## What you need to do
Could you transcribe the entries below exactly, starting at the line that contains "The image size is (843, 632)." and stopping at the last line, without any pictures?

## Exercise material

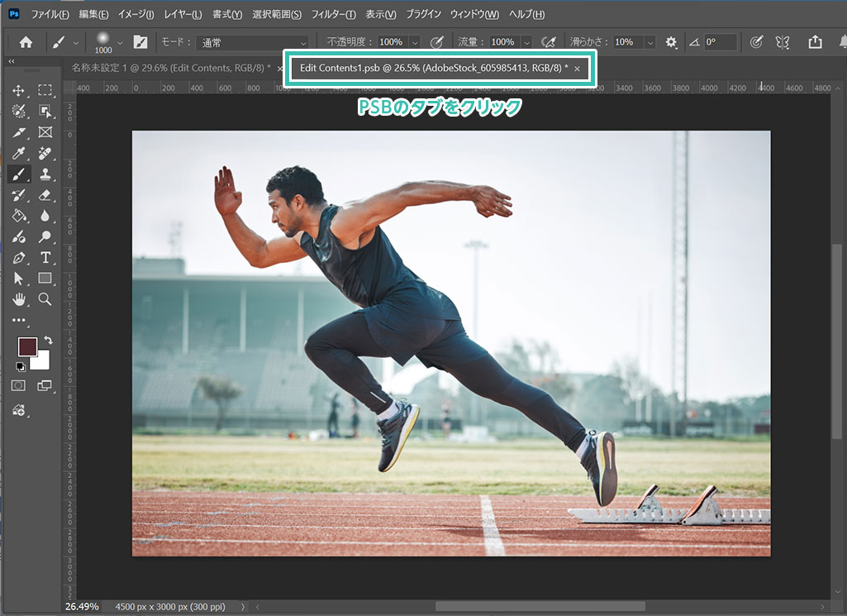Toggle pressure control for opacity
This screenshot has height=616, width=847.
click(x=437, y=41)
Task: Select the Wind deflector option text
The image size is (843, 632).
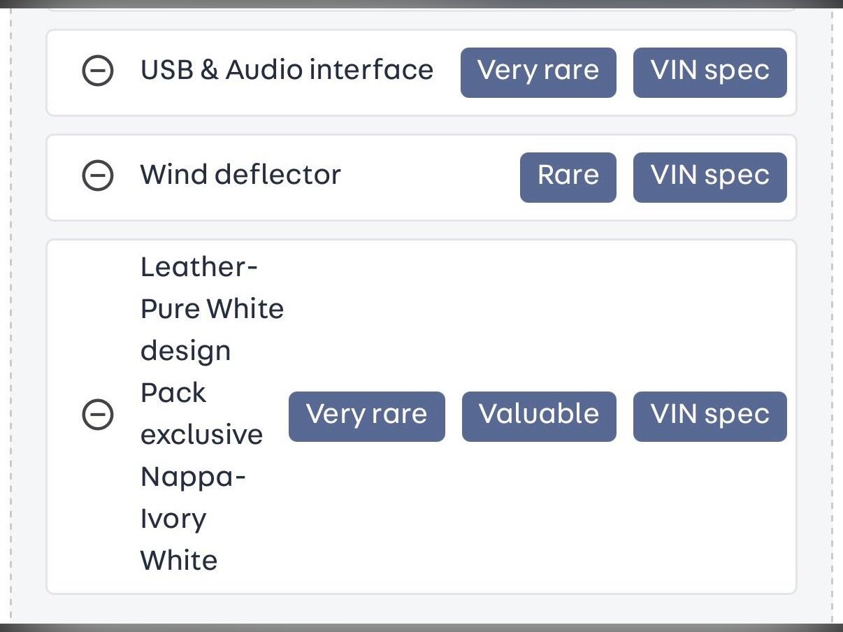Action: (x=240, y=175)
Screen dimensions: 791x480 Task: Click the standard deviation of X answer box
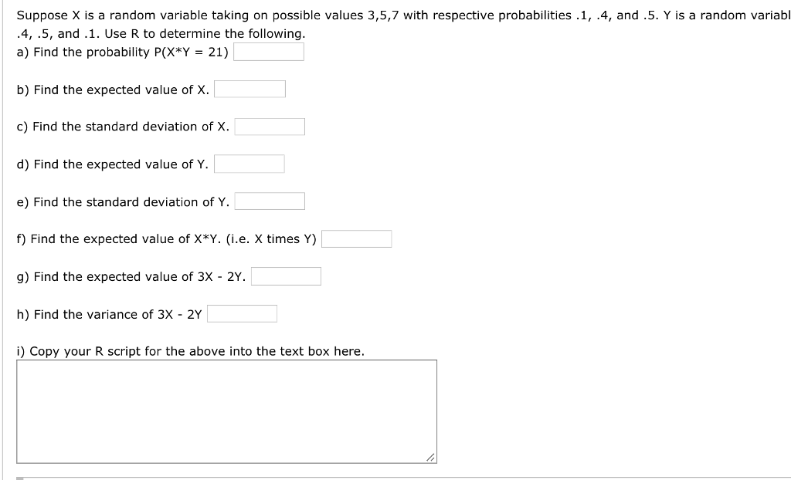click(x=270, y=126)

## Solution to the problem
The image size is (843, 632).
Action: (x=240, y=175)
Screen dimensions: 791x480 Task: Click the standard deviation of X answer box
click(x=270, y=126)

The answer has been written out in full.